Snow can change the character of a midwestern city within hours. When it snows, everything suddenly looks cleaner. Like a luxurious spread of cream cheese on a burnt bagel, snow conceals a city’s filth and blemishes, presenting a more pristine persona—at least for a little while.
A few warmer days and the illusion vanishes. Somehow the trash on my street always seems to multiply under the white blanket.
After our last major melt, I went outside to clean up what the snow had previously hidden from view: An empty package of mentholated Marlboros, spent lighters, fast-food wrappers, a Coke Zero can (smashed flat), a large McDonald’s cup, a stunning array of plastic grocery bags, various receipts, several takeout menus, and a free sample of Woolite.
This year an annual delivery punctuated the mix of post-melt winter refuse—2011 phone books were distributed to our neighborhood. As always they’re free, but not everyone accepted the gift. The unwanted bound stacks of yellow paper and their accompanying yellow bags reading “The Moment You Need It…” were soon littering the block with the rest of the discards. Cue the crying Indian.
I should mention that I live near a university; many of my neighbors are college students. Given the number of unclaimed books hanging from their bags on gates, hiding under shrubs, and abandoned in yards over a week after delivery, these tech-savvy late teens and early twenty-somethings have no use for a relic like a Yellowbook (or its competing rival, the yet-to-be-delivered Yellow Pages). Apparently they also have little understanding of how to properly dispose of something.
While I am old enough to remember relying on this reference, I don’t think I’ve actually cracked one open in several years—like virtually anyone with an Internet connection, I look up phone numbers on the computer.
The experience prompted me to research if I could opt out of future phone book deliveries. It was pretty easy to do. If you don’t need your phone book I highly recommend it.
I wondered what our ancestors would’ve made of all the over-800-page tomes we print that so quickly become trash. I saw a television program recently that discussed how paper was manufactured in post-colonial America. Before the days of cheap newsprint, and the technology required to create pages from wood pulp, paper was made from a slurry of the town’s old rags. Back then, making paper—like nearly everything else—was a craft that took time and effort.
Today, paper costs little to produce, at least in dollars, so little stops us from making as much as we want. If it manages to make its way into the proper container, paper can be recycled.

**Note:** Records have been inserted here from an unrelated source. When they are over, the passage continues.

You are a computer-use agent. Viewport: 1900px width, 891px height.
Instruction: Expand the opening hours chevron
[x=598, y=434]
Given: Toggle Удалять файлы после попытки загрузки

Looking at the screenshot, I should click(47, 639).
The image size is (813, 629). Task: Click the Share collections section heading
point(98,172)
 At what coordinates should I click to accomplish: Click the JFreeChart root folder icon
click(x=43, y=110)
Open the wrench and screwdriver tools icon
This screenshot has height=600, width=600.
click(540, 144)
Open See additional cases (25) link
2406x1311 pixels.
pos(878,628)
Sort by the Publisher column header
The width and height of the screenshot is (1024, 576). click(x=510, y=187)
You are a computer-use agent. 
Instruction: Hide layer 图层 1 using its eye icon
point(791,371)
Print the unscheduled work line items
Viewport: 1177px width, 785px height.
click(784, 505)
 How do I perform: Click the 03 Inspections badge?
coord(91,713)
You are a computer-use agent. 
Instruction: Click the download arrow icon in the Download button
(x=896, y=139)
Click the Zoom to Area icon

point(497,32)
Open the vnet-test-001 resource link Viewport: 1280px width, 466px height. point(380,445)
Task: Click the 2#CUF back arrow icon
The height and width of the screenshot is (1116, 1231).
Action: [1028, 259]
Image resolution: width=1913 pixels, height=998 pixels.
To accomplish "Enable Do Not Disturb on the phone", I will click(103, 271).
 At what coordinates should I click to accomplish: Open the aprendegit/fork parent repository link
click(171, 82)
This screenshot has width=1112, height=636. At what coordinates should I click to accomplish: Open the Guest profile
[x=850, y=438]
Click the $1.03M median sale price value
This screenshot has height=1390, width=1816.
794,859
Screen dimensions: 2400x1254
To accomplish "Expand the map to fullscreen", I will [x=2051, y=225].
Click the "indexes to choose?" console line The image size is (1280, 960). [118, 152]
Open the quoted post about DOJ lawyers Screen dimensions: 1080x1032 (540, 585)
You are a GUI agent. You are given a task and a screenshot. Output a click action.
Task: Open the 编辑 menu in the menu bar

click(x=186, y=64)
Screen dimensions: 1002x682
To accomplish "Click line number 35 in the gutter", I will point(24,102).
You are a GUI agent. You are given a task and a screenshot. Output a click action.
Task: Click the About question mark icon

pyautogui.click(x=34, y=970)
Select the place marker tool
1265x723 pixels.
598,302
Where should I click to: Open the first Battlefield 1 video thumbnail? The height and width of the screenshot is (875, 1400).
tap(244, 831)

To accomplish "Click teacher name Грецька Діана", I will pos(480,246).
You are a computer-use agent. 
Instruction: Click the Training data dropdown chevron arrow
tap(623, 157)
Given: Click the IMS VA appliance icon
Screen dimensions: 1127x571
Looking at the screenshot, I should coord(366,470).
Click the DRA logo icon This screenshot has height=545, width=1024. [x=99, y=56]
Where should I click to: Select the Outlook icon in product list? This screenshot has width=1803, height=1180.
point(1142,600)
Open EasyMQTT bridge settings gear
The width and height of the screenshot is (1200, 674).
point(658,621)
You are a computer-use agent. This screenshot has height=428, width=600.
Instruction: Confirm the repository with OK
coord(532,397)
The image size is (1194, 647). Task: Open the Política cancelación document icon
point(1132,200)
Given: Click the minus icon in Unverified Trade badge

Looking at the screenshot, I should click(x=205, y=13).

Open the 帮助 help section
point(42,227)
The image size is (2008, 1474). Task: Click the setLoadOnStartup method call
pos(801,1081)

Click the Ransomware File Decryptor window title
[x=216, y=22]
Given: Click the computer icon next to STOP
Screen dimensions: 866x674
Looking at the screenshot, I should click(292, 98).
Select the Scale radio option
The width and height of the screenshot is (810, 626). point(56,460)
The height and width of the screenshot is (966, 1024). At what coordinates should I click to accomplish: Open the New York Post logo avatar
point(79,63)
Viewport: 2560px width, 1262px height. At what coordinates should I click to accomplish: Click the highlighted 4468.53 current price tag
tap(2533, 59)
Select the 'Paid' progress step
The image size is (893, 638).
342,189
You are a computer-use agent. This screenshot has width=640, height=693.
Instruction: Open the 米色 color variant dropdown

That’s hardly the case with Styrofoam. It also costs pennies to produce—yet another nifty byproduct of the petroleum industry—but once it’s served its short life of usefulness it becomes a curse that won’t die. You can’t burn it without sending off highly-toxic fumes (the National Bureau of Standards Center for Fire Research identified 57 chemical byproducts released during the combustion of polystyrene foam), and it will last for millennia in a landfill.
Unlike the phone book, it’s not so easy to opt out of plastic foam. It’s the “free gift” that comes with your new electronics purchase, or your takeout order. But what do you do with it once it’s served its purpose?
A lot of people question why we even have to use the stuff at all. In 2009, a group of volunteers started NoFoamChicago to ban Styrofoam from our city entirely. Like several cities across the country that have made their towns polystyrene-free, or others that are considering doing so, NoFoamChicago is working to gain support for a new city ordinance.
According to the organization, the process of making polystyrene pollutes the air and poisons our bodies, creating large amounts of liquid and solid waste. Toxic chemicals leach out of these products into the food that they contain. They also say that Styrofoam breaks up into pieces that can choke animals and clog their digestive systems.
So why are we still mass-producing a poison product? Simply because it’s cheap to manufacture? That’s not a very compelling case.
Need to pack food? Reusable, nontoxic options exist—my wife keeps containers in the trunk of our car in case a restaurant doesn’t offer an alternative to plastic foam. Need some packing material? Let me offer you these phone books. You just tear out the pages and crumple them up.